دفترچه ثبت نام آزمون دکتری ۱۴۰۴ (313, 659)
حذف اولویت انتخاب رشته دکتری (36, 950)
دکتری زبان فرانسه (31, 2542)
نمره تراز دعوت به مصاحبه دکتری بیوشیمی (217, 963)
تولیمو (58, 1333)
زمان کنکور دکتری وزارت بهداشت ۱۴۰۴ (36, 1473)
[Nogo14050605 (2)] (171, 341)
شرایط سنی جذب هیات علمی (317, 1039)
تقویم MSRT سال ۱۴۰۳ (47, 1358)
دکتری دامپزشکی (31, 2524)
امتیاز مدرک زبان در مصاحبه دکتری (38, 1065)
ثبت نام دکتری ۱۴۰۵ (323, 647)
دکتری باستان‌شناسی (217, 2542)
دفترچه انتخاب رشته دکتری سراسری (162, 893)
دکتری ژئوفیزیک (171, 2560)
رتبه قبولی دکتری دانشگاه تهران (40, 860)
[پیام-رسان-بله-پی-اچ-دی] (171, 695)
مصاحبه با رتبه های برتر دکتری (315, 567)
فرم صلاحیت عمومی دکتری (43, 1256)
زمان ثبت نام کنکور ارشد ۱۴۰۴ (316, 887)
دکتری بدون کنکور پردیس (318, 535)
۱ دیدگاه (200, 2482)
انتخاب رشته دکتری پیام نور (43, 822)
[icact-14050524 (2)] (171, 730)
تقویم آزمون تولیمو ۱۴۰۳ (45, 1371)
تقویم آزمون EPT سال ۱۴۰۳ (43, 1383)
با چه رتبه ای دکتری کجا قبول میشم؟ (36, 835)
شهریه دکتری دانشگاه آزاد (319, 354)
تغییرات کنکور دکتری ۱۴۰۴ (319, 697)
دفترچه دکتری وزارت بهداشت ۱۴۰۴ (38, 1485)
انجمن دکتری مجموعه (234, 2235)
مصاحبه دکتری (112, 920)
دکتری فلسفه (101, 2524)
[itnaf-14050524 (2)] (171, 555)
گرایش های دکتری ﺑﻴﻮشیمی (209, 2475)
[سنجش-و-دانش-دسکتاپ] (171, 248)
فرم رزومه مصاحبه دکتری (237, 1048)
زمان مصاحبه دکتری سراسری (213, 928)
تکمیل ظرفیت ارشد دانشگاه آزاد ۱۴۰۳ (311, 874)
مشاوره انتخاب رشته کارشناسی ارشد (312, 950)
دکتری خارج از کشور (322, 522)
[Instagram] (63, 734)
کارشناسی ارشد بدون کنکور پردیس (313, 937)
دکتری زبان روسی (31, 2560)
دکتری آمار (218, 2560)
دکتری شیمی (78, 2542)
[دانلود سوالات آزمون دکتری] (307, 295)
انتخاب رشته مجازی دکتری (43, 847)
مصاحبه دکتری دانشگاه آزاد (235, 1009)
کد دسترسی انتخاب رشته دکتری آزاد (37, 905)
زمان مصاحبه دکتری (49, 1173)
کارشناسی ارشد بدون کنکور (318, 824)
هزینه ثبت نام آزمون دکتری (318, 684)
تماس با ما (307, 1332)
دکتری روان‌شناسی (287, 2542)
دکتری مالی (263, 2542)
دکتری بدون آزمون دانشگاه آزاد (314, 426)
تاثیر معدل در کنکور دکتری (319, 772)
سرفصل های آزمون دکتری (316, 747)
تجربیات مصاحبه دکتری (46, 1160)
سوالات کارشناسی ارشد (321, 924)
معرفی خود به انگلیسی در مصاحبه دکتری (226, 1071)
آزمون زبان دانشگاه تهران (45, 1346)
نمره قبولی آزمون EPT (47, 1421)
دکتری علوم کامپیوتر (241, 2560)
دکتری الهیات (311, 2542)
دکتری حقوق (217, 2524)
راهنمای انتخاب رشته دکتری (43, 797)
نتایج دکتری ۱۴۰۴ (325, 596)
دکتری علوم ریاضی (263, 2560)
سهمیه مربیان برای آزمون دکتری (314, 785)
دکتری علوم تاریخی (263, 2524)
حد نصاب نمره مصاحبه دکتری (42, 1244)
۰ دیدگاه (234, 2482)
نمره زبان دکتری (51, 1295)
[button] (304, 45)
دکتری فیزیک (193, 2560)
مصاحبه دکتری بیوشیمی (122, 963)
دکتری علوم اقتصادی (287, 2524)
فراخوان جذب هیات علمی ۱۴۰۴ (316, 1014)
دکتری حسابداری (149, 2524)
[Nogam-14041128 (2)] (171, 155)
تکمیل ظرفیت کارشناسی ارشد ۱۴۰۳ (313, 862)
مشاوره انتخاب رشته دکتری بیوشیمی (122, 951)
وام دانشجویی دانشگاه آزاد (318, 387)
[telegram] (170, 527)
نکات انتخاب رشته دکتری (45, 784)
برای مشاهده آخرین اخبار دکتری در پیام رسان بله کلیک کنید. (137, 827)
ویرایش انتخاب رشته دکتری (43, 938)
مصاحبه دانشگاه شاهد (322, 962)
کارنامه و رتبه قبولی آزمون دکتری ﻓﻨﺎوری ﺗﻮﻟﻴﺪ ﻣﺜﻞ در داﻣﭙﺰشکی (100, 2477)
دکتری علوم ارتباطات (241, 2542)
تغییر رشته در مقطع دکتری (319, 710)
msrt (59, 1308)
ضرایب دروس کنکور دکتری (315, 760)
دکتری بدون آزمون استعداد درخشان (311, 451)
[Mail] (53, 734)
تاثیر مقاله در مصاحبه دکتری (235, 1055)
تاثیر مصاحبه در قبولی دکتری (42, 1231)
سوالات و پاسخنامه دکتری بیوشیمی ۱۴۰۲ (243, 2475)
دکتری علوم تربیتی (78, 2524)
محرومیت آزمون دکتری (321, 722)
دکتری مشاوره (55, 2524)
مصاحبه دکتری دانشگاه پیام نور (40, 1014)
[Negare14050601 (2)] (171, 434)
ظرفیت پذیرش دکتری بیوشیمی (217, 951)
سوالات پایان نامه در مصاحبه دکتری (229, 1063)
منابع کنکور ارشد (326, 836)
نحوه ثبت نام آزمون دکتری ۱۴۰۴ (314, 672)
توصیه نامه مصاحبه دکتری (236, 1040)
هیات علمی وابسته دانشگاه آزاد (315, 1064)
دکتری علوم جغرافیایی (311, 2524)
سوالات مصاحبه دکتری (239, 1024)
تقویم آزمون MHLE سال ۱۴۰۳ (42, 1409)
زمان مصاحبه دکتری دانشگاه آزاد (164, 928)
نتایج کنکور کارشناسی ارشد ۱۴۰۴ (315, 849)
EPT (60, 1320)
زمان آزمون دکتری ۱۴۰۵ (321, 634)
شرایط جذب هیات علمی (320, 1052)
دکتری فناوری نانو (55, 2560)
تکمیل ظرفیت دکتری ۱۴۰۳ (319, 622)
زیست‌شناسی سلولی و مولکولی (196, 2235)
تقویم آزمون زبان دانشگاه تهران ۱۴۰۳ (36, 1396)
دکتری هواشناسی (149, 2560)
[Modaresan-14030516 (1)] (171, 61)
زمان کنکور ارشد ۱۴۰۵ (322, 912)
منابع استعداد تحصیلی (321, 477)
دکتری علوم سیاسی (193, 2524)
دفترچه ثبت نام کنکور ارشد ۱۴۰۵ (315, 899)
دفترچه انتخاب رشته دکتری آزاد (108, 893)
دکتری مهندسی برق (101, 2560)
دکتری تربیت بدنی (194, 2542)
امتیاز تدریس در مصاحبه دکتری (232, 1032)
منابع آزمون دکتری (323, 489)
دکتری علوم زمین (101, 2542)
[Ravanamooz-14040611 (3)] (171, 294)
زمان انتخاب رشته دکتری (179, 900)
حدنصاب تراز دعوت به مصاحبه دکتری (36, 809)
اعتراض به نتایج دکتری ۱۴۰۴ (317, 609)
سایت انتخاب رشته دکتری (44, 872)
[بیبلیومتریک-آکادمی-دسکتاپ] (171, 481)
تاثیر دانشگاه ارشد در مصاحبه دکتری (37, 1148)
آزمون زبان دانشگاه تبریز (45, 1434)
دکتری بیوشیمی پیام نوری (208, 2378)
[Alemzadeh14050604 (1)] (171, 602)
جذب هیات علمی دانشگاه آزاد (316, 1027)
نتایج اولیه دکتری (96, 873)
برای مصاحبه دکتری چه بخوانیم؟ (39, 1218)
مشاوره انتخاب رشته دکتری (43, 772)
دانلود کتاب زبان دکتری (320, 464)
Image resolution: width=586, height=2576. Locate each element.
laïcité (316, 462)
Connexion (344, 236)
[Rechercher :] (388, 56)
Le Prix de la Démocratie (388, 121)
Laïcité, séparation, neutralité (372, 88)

------------------------------------------------------------

*Brief*
Based on the listing, determine the number of lines that include the string "وزارت", and give that number without further text.

*Output for this task*
2